For each grid cell at each pyramid resolution level, a HOG vector is computed. The final PHOG descriptor for the image is then a concatenation of all the HOG vectors. In the implementation we follow the practice in (Bosch et al., 2007) by limiting the number of levels to L = 3 to prevent over fitting.


Fig. 2: A schematic illustration of PHOG. The descriptor consists of a histogram of orientation gradients over each image subregion at each resolution level

The PHOG is normalized to sum to unity. This normalization ensures that images with more edges for example those that are texture rich or are larger are not weighted more strongly than others.

PHOG is not the same as a scale space pyramid representation of edges (Lazebnik et al., 2006) as there is no smoothing between levels of the pyramid and all edges are computed on the high resolution image. The PHOG descriptors can be compared using the same histogram intersection method as the pyramid match or by other means such as the χ2 distance between the histograms at each level.

Image categorization by multiclass SVM: The performance of image retrieval can be much improved if images in the database could be classified into several categories first. A typical CBIR system is mainly based on the ranking of feature similarities between the query image and any target images which has the important problem of`semantic gap in the sense that the relatively limited descriptive power of low level imagery features does not always agree with the richness of user semantics. By grouping images into meaningful categories by introducing interpretations for high feature similarities among images, the semantic gap can be substantially reduced.

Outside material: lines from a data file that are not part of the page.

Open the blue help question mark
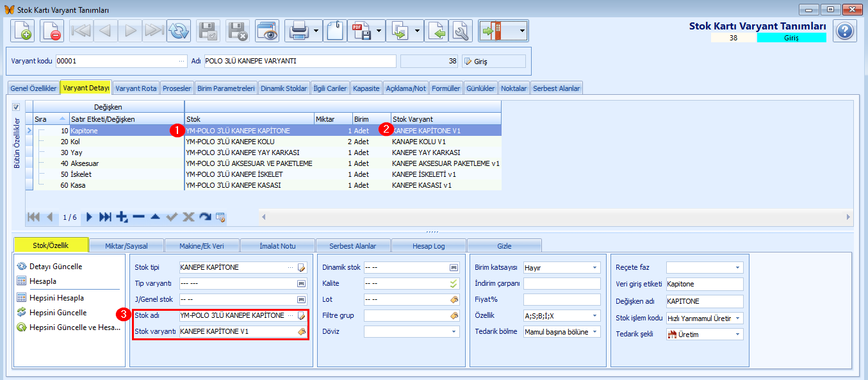This screenshot has height=380, width=868. click(x=845, y=31)
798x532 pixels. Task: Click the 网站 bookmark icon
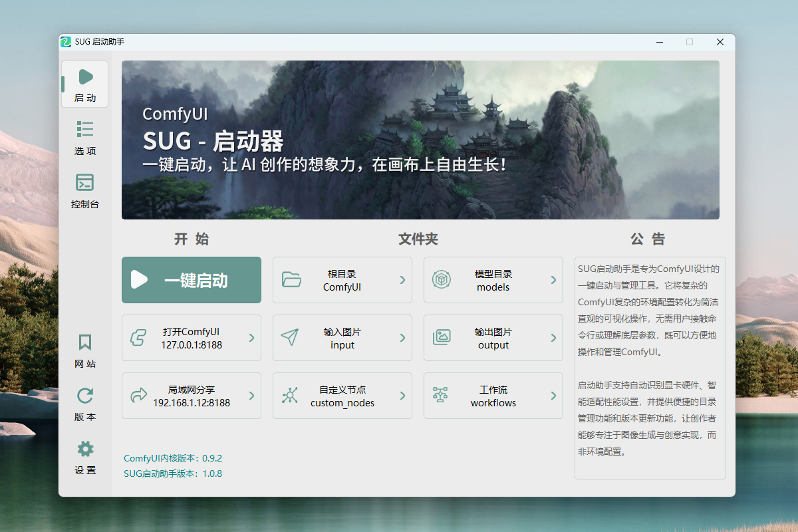coord(85,342)
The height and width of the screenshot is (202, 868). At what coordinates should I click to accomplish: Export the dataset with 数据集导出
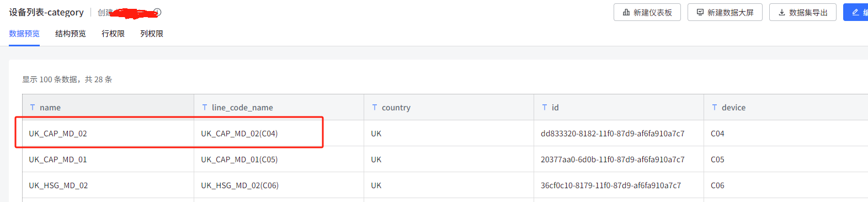pos(803,12)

Image classification can also enhance the retrieval speed, since a large image database can be organized according to a priori information regarding the meanings of the images in the database before a query is posed. Then image search can be performed within relevant classes which certainly saves significant query processing time without compromising the retrieval precision. Without the partition of images into different categories, the retrieval would be conducted based on a whole database comparison and the time of image retrieval will depend in a large degree on the number of images in the database.

It have collected >8000 images of some famous Chinese historical architectures, taken from places such as the Forbidden City, city of Qufu (the birthplace of Confucius), the Great Wall, mausoleums, Pingyao old town (in Shanxi Province) and many other historical spots. Many types of Buddhist architecture such as temple and pagoda have been included. Images of some well-known old bridges, particularly the Zhaozhou Bridge and Lugou Bridge were added into the collections. Some special Chinese ancient architectures have also been taken into account. Examples include (Hiremath and Pujari, 2007). Paifang or Pailou which is traditional Chinese architectural form like an archway. Originally served as a marker for the entrance of a building complex or a town, it had evolved into a purely decorative monument (Bowyer and Flynn, 2000). Huabiao, a marble ornamental pillar engraved with entwisting dragons and auspicious clouds used to decorate important buildings in old China (Liu et al., 2007) gloriette, pavilion in a garden from which views may be enjoyed. There are three components that make up the foundation of ancient Chinese architecture, the foundation platform, the timber frame and the decorative roof. Therefore, some close-up images from historical architectures was also gathered particularly the pictures of stele, roof, eaves, queti, girder, corridor and hall.

After collecting over 1000 ancient Chinese architecture images, all the images categorized into 20 classes for example: palace, temple, hall, the Temple of Heaven, stele, rampart, roof, eaves, belfry, queti, Paifang, bridge, pagoda, gloriette, garden, caisson, corridor, girder. Some of the examples are shown in Fig. 3.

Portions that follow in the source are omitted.